The marketing for Super Bowl XLIII (that's 43 for the non-Romans in our readership) has already started with the release two weeks ago of the game's logo, and it certainly won't abate until well after the 6 p.m. kickoff time set for Feb. 1, 2009.
You can almost see the 70,000-plus high rollers sitting in the stands, hear the expensive 30-second TV ads and smell the spilled beer. Beamed to more than 1 billion viewers worldwide.
Quite a party, and given that it will be our fourth Super Bowl, quite a feather in Tampa Bay's cap, right?
Not if you are into the economics of such games. Hillsborough and Pinellas counties and the city of Tampa will spend millions in tourism taxes to host the shindig, and it will cost taxpayers untold millions in extra policing and other government services. But the game won't give us anything in return, economic studies are showing.
University of South Florida professor Philip Porter said his years of research, as well as that of a host of other economists, shows that short-term sporting events, no matter how large, don't have an economic benefit for the host city for a variety of reasons, some simple to understand, others tougher to grasp. Here's one: Super Bowl spending simply displaces other tourism spending that takes place here in the winters, visits that go elsewhere when all the hotels are booked for Super Bowl.
"All of these kinds of things are such short-term events that they can't have the impact that they say they have," Porter said.
The Tampa Bay Super Bowl Host Committee, the nonprofit company that puts together all the Super hoopla, puts the economic benefit at $350 million. Reid Sigmon, the executive director of the group, said economists can cast doubt on any numbers he or anyone else could produce. But the fact is that more than 400 corporate jets will likely be lined up on Tampa International Runways by game time, and hotels will be filled, and restaurants will serve visitors many, many meals, he said.
"There definitely is economic impact," Sigmon said last week. "There's a lot of different parts to it." He cited the media attention generated during the weeks-long buildup to the game and the ability to showcase the area to CEOs and meeting planners.
But Porter said the proof should be data, not in promises or anecdotes.
"When we show them there is no impact, then they say, 'Well it's because we bring these CEOs here, and they could move or create new jobs for us.' It's just disingenuous," Porter said. Elected officials and tourism leaders "who are here just want to throw a big party with your money."
For the past decade, Porter has studied the impact of sporting events by looking at sales tax revenues, as reported in detail by the state of Florida. If hundreds of millions of new dollars were spent in Jacksonville, Tampa or Miami during their Super Bowls in the past 10 years, for instance, wouldn't that show up in sales taxes spiking during those years?
A new study using his sales tax data methodology says the spikes aren't there. In the dry language of academia, three economist authors writing in the January Southern Economics Journal concluded: "New stadiums, arenas, and franchises, as well as mega-events, appear to be as likely to reduce taxable sales as increase them."
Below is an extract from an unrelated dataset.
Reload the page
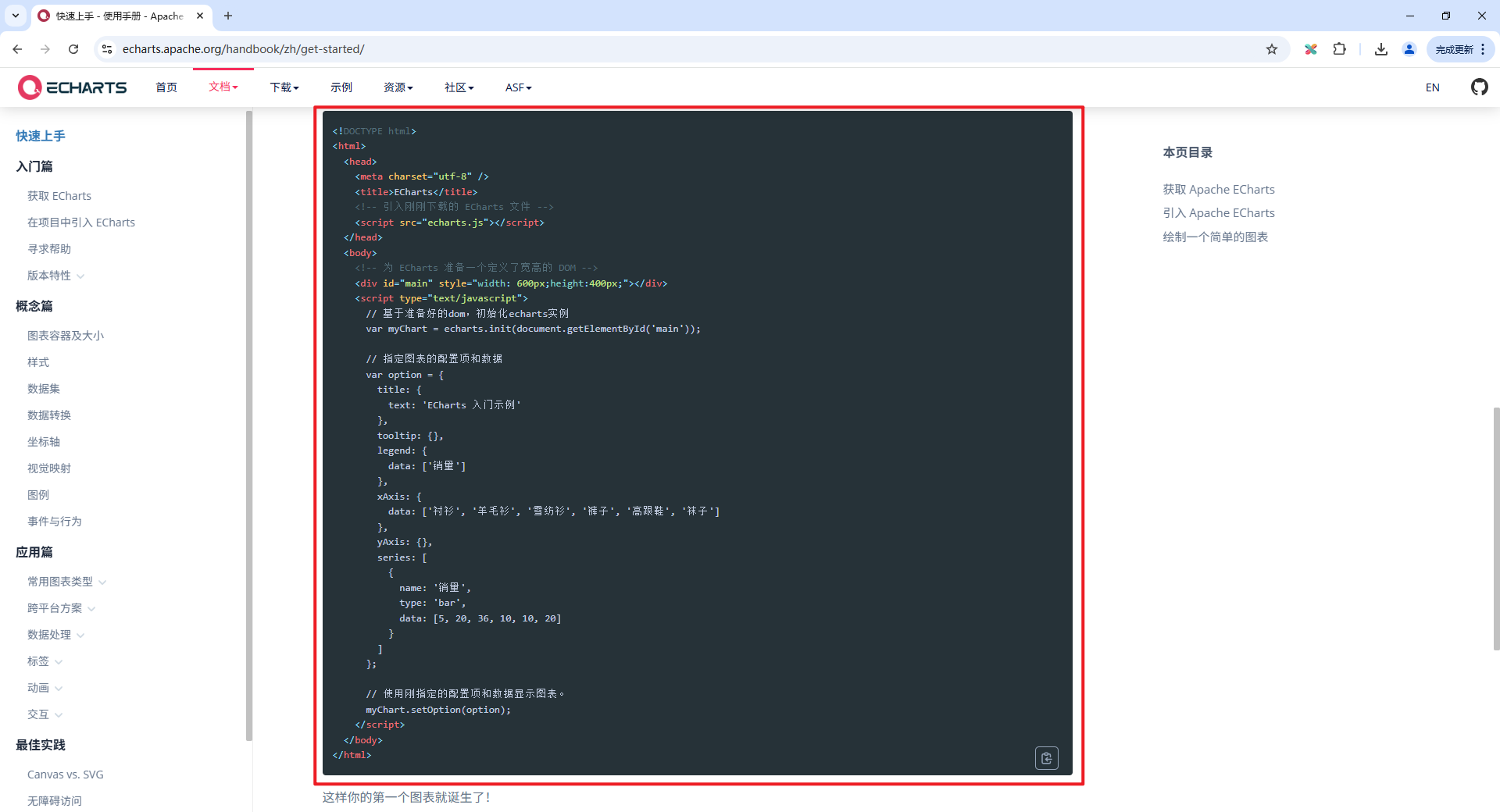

Because it is tough to see the effect of even such mega-events on sales taxes in any one case, the new study looked at 15 sports events, new stadiums and player strikes in Florida over nearly two decades. The methodology is far beyond our space in print to explain, but the conclusion is inescapable: You can't project or promise an economic benefit for a Super Bowl.
And worse, Porter said, is the fact that since prices for hotels and other amenities are simply jacked up for that week without creating new jobs (the existing staffs, for the most part, just work harder or longer hours), the real profit from the Super Bowl goes to far-flung corporate offices.
"You swipe your credit card here, and the same amount goes to pay for the employees [as always]," Porter said, "and the rest of it is deposited in Paris Hilton's account."
This article appears in Feb 20-26, 2008.